Task goal >> Your response should consist of the entries below, written out exactly.

╔══

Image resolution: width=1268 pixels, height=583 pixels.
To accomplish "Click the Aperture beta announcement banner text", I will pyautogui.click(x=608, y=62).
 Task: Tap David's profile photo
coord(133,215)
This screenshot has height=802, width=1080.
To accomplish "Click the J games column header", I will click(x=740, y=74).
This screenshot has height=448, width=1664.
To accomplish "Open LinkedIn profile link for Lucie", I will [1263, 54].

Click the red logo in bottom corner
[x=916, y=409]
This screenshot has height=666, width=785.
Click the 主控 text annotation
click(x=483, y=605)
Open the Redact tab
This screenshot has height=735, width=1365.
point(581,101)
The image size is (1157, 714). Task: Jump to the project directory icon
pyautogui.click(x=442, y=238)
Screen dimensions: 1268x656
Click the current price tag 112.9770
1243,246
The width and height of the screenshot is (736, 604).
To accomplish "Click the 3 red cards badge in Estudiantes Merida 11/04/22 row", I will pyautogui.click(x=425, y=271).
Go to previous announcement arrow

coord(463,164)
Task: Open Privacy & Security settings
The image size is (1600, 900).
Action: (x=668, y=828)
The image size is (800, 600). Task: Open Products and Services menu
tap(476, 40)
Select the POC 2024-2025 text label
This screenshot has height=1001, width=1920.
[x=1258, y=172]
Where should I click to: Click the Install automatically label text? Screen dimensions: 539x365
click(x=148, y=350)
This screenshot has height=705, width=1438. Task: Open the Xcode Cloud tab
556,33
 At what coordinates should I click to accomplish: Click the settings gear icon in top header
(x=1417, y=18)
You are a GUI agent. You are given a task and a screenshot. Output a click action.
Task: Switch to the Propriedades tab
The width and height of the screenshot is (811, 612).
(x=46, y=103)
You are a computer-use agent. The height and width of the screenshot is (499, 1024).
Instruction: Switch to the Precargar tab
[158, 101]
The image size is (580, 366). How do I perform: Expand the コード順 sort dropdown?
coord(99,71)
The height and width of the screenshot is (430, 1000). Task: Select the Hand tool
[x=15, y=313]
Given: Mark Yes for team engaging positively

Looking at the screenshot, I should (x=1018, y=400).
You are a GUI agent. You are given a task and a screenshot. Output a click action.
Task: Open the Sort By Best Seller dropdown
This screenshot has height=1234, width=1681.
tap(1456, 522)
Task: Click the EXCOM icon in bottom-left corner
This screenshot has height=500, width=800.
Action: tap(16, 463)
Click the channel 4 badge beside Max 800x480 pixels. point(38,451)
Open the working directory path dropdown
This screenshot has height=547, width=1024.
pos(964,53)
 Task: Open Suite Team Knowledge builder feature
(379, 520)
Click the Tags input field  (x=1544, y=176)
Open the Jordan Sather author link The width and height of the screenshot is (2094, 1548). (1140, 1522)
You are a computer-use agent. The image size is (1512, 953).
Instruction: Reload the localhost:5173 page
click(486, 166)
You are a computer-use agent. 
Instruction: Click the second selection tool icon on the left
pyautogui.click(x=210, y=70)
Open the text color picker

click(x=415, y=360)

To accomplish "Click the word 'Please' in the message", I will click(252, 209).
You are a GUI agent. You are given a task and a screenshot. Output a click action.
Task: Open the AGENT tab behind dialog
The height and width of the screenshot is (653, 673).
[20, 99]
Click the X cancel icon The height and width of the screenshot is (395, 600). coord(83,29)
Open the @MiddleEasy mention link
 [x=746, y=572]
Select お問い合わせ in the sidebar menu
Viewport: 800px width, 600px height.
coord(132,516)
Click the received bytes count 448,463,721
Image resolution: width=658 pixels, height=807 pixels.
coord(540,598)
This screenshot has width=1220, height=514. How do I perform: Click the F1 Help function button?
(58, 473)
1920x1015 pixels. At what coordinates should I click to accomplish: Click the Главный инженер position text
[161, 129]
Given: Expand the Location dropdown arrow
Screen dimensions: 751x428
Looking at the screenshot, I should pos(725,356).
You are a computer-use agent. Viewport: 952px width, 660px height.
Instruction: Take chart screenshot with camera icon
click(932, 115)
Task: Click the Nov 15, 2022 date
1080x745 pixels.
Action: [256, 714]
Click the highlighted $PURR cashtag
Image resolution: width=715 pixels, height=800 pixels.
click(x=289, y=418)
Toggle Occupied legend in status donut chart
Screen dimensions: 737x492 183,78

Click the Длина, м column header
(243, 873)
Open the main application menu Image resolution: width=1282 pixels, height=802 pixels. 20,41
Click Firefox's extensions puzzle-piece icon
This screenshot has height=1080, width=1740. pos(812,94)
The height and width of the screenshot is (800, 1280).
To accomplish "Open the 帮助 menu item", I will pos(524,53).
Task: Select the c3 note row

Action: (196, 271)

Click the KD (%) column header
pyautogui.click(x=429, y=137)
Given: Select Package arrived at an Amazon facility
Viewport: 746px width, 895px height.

╚══

Output for this task >>
Image resolution: width=1268 pixels, height=583 pixels.
To accomplish "Click the Aperture beta announcement banner text", I will pyautogui.click(x=608, y=62).
 Task: Tap David's profile photo
coord(133,215)
This screenshot has height=802, width=1080.
To accomplish "Click the J games column header", I will click(x=740, y=74).
This screenshot has height=448, width=1664.
To accomplish "Open LinkedIn profile link for Lucie", I will [1263, 54].

Click the red logo in bottom corner
[x=916, y=409]
This screenshot has height=666, width=785.
Click the 主控 text annotation
click(x=483, y=605)
Open the Redact tab
This screenshot has height=735, width=1365.
point(581,101)
The image size is (1157, 714). Task: Jump to the project directory icon
pyautogui.click(x=442, y=238)
Screen dimensions: 1268x656
Click the current price tag 112.9770
1243,246
The width and height of the screenshot is (736, 604).
To accomplish "Click the 3 red cards badge in Estudiantes Merida 11/04/22 row", I will pyautogui.click(x=425, y=271).
Go to previous announcement arrow

coord(463,164)
Task: Open Privacy & Security settings
The image size is (1600, 900).
Action: (x=668, y=828)
The image size is (800, 600). Task: Open Products and Services menu
tap(476, 40)
Select the POC 2024-2025 text label
This screenshot has height=1001, width=1920.
[x=1258, y=172]
Where should I click to: Click the Install automatically label text? Screen dimensions: 539x365
click(x=148, y=350)
This screenshot has height=705, width=1438. Task: Open the Xcode Cloud tab
556,33
 At what coordinates should I click to accomplish: Click the settings gear icon in top header
(x=1417, y=18)
You are a GUI agent. You are given a task and a screenshot. Output a click action.
Task: Switch to the Propriedades tab
The width and height of the screenshot is (811, 612).
(x=46, y=103)
You are a computer-use agent. The height and width of the screenshot is (499, 1024).
Instruction: Switch to the Precargar tab
[158, 101]
The image size is (580, 366). How do I perform: Expand the コード順 sort dropdown?
coord(99,71)
The height and width of the screenshot is (430, 1000). Task: Select the Hand tool
[x=15, y=313]
Given: Mark Yes for team engaging positively

Looking at the screenshot, I should (x=1018, y=400).
You are a GUI agent. You are given a task and a screenshot. Output a click action.
Task: Open the Sort By Best Seller dropdown
This screenshot has height=1234, width=1681.
tap(1456, 522)
Task: Click the EXCOM icon in bottom-left corner
This screenshot has height=500, width=800.
Action: tap(16, 463)
Click the channel 4 badge beside Max 800x480 pixels. point(38,451)
Open the working directory path dropdown
This screenshot has height=547, width=1024.
pos(964,53)
 Task: Open Suite Team Knowledge builder feature
(379, 520)
Click the Tags input field  (x=1544, y=176)
Open the Jordan Sather author link The width and height of the screenshot is (2094, 1548). (1140, 1522)
You are a computer-use agent. The image size is (1512, 953).
Instruction: Reload the localhost:5173 page
click(486, 166)
You are a computer-use agent. 
Instruction: Click the second selection tool icon on the left
pyautogui.click(x=210, y=70)
Open the text color picker

click(x=415, y=360)

To accomplish "Click the word 'Please' in the message", I will click(252, 209).
You are a GUI agent. You are given a task and a screenshot. Output a click action.
Task: Open the AGENT tab behind dialog
The height and width of the screenshot is (653, 673).
[20, 99]
Click the X cancel icon The height and width of the screenshot is (395, 600). coord(83,29)
Open the @MiddleEasy mention link
 [x=746, y=572]
Select お問い合わせ in the sidebar menu
Viewport: 800px width, 600px height.
coord(132,516)
Click the received bytes count 448,463,721
Image resolution: width=658 pixels, height=807 pixels.
coord(540,598)
This screenshot has width=1220, height=514. How do I perform: Click the F1 Help function button?
(58, 473)
1920x1015 pixels. At what coordinates should I click to accomplish: Click the Главный инженер position text
[161, 129]
Given: Expand the Location dropdown arrow
Screen dimensions: 751x428
Looking at the screenshot, I should pos(725,356).
You are a computer-use agent. Viewport: 952px width, 660px height.
Instruction: Take chart screenshot with camera icon
click(932, 115)
Task: Click the Nov 15, 2022 date
1080x745 pixels.
Action: [256, 714]
Click the highlighted $PURR cashtag
Image resolution: width=715 pixels, height=800 pixels.
click(x=289, y=418)
Toggle Occupied legend in status donut chart
Screen dimensions: 737x492 183,78

Click the Длина, м column header
(243, 873)
Open the main application menu Image resolution: width=1282 pixels, height=802 pixels. 20,41
Click Firefox's extensions puzzle-piece icon
This screenshot has height=1080, width=1740. pos(812,94)
The height and width of the screenshot is (800, 1280).
To accomplish "Open the 帮助 menu item", I will pos(524,53).
Task: Select the c3 note row

Action: (196, 271)

Click the KD (%) column header
pyautogui.click(x=429, y=137)
Given: Select Package arrived at an Amazon facility
Viewport: 746px width, 895px height.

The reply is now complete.